> _ABOUT THIS EXERCISE_:
The entries shown next need to be written again word for word.

____________

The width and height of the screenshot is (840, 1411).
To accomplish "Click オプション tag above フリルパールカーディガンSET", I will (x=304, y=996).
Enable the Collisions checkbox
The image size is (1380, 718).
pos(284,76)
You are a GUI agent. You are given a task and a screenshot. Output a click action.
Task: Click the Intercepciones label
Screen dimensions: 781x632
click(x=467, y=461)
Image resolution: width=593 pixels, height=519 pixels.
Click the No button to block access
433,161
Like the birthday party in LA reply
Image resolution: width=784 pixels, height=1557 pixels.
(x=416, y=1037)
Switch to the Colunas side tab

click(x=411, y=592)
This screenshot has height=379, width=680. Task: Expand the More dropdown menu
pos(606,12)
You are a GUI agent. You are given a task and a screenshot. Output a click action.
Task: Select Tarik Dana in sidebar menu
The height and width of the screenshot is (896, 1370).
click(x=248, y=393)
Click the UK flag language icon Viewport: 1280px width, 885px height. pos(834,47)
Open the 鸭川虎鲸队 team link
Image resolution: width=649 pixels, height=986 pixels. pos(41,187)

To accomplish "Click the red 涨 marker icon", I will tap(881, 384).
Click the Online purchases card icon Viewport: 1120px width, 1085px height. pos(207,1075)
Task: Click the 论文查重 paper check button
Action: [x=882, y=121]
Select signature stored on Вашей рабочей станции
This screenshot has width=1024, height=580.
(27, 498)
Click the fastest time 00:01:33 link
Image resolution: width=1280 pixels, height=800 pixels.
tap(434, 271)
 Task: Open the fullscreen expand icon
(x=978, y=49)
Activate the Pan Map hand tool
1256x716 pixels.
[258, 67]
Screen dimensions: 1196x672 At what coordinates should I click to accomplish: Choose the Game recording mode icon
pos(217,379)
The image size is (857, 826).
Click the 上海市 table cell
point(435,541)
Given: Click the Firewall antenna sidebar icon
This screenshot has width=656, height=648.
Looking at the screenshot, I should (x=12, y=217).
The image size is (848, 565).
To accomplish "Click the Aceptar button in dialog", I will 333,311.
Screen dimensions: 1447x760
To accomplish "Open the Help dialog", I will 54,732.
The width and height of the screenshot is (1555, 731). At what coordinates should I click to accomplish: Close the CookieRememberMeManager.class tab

____________

> _SOLUTION FOR THIS EXERCISE_:
The width and height of the screenshot is (840, 1411).
To accomplish "Click オプション tag above フリルパールカーディガンSET", I will (x=304, y=996).
Enable the Collisions checkbox
The image size is (1380, 718).
pos(284,76)
You are a GUI agent. You are given a task and a screenshot. Output a click action.
Task: Click the Intercepciones label
Screen dimensions: 781x632
click(x=467, y=461)
Image resolution: width=593 pixels, height=519 pixels.
Click the No button to block access
433,161
Like the birthday party in LA reply
Image resolution: width=784 pixels, height=1557 pixels.
(x=416, y=1037)
Switch to the Colunas side tab

click(x=411, y=592)
This screenshot has height=379, width=680. Task: Expand the More dropdown menu
pos(606,12)
You are a GUI agent. You are given a task and a screenshot. Output a click action.
Task: Select Tarik Dana in sidebar menu
The height and width of the screenshot is (896, 1370).
click(x=248, y=393)
Click the UK flag language icon Viewport: 1280px width, 885px height. pos(834,47)
Open the 鸭川虎鲸队 team link
Image resolution: width=649 pixels, height=986 pixels. pos(41,187)

To accomplish "Click the red 涨 marker icon", I will tap(881, 384).
Click the Online purchases card icon Viewport: 1120px width, 1085px height. pos(207,1075)
Task: Click the 论文查重 paper check button
Action: [x=882, y=121]
Select signature stored on Вашей рабочей станции
This screenshot has width=1024, height=580.
(27, 498)
Click the fastest time 00:01:33 link
Image resolution: width=1280 pixels, height=800 pixels.
tap(434, 271)
 Task: Open the fullscreen expand icon
(x=978, y=49)
Activate the Pan Map hand tool
1256x716 pixels.
[258, 67]
Screen dimensions: 1196x672 At what coordinates should I click to accomplish: Choose the Game recording mode icon
pos(217,379)
The image size is (857, 826).
Click the 上海市 table cell
point(435,541)
Given: Click the Firewall antenna sidebar icon
This screenshot has width=656, height=648.
Looking at the screenshot, I should (x=12, y=217).
The image size is (848, 565).
To accomplish "Click the Aceptar button in dialog", I will 333,311.
Screen dimensions: 1447x760
To accomplish "Open the Help dialog", I will 54,732.
The width and height of the screenshot is (1555, 731). At what coordinates should I click to accomplish: Close the CookieRememberMeManager.class tab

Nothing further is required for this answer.